Records for this exercise =
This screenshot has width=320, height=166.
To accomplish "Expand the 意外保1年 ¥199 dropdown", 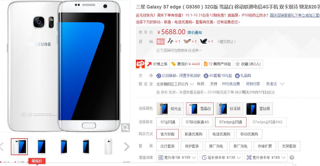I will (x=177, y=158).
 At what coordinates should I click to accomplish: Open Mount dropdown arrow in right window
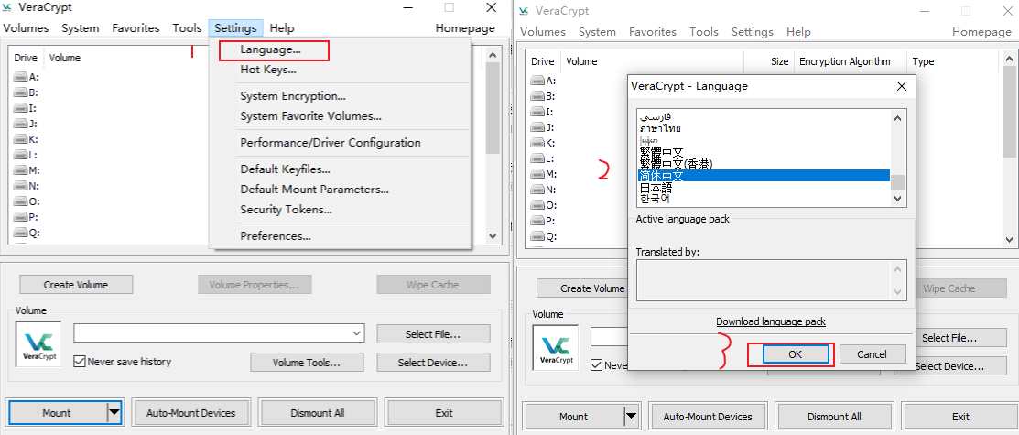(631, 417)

--

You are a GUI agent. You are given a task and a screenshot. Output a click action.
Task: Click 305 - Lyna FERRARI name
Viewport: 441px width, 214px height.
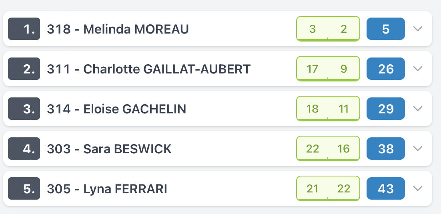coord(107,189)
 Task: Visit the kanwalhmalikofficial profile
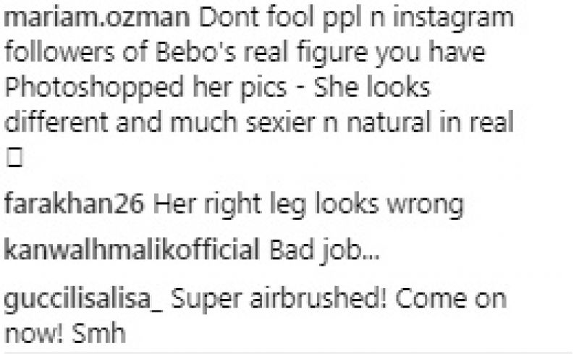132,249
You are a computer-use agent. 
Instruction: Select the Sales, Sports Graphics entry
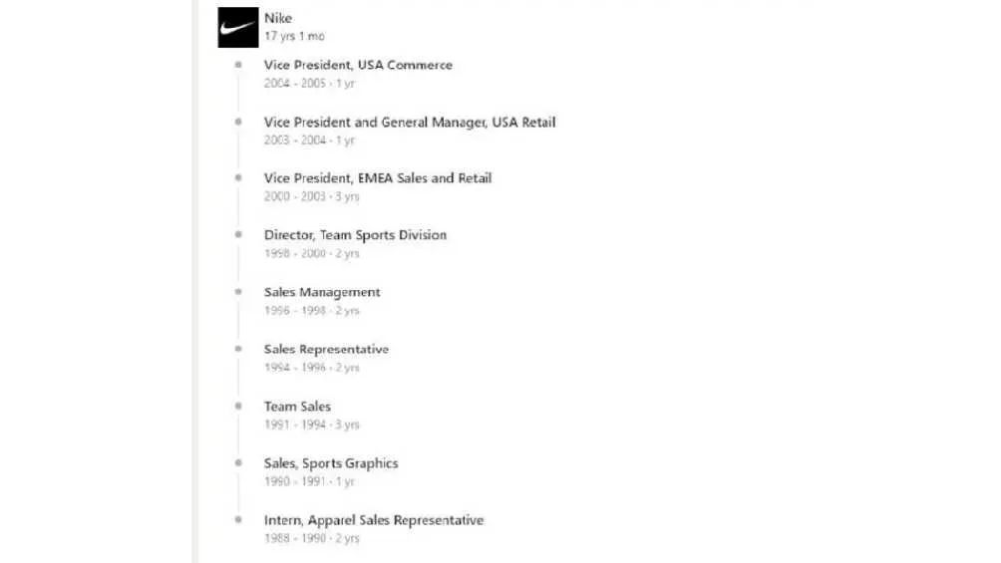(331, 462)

...

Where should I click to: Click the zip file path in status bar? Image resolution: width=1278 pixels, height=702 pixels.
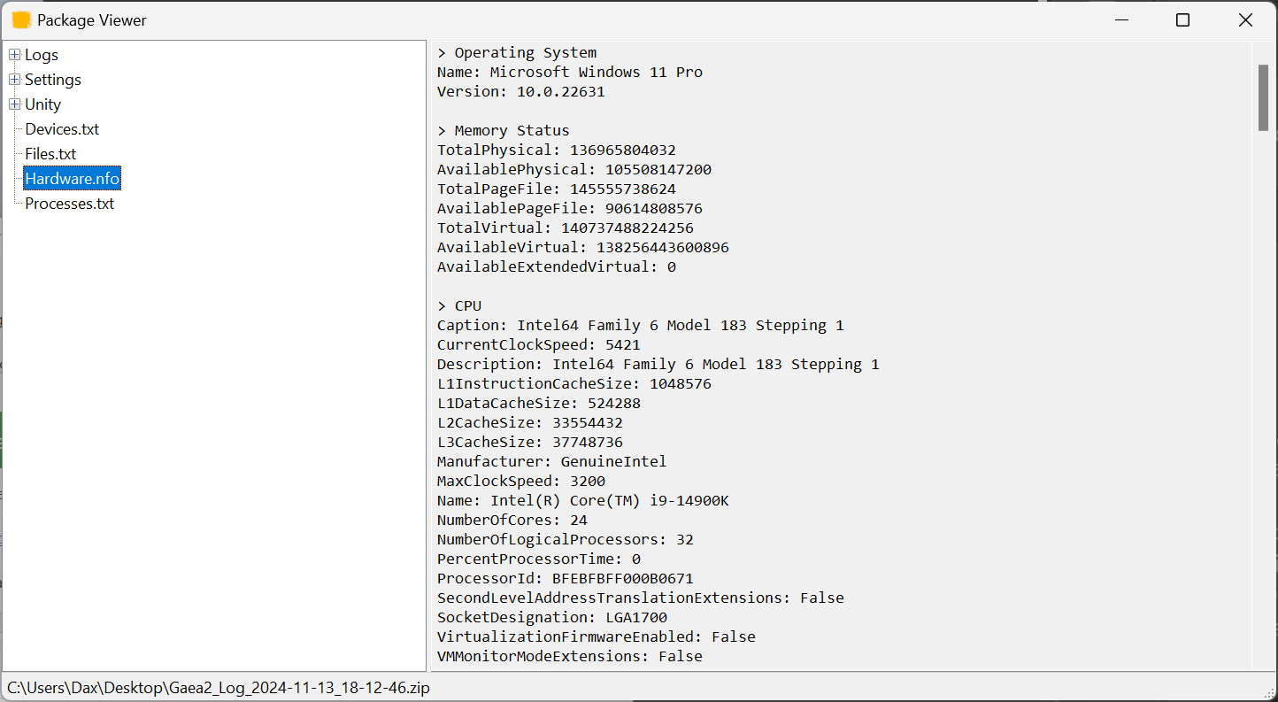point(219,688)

To do =
Say, as a single number, how many lines of the records hold the word "agent".

Answer to this problem =
2